Records for this task START
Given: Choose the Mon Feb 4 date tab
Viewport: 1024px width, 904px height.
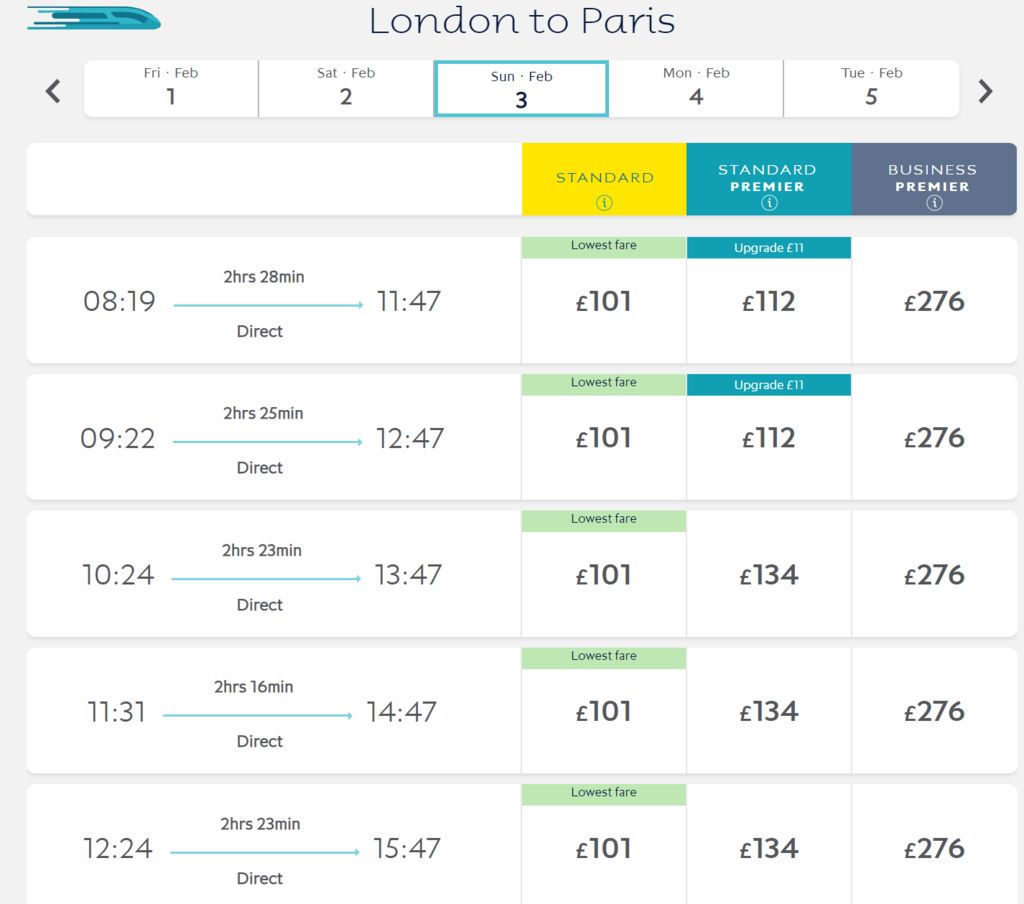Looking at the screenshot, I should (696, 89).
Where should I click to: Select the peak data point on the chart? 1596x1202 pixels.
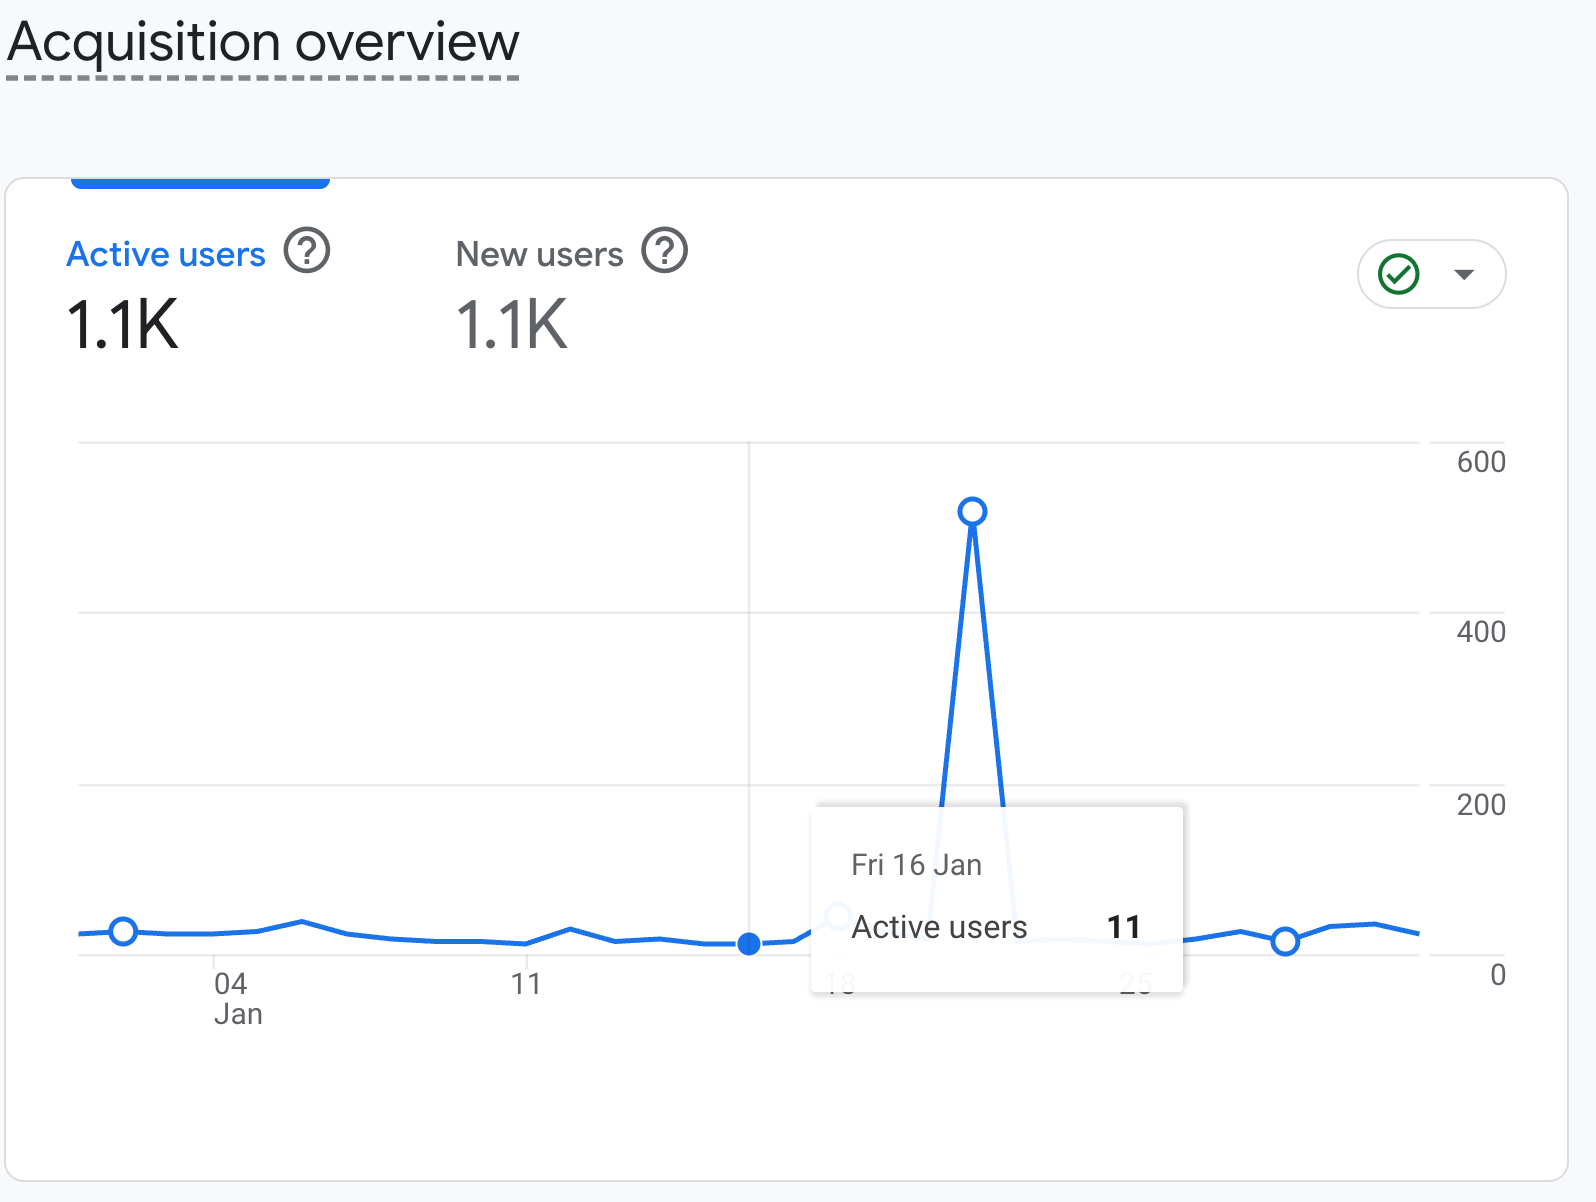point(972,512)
Records for this task END
Only the lines from the one that holds "Where should I" through the end of the records above should be printed again, exactly as they are. Leave out the pictures.

• _Answer to this task_
Where should I click to: Select the peak data point on the chart? 1596x1202 pixels.
point(972,512)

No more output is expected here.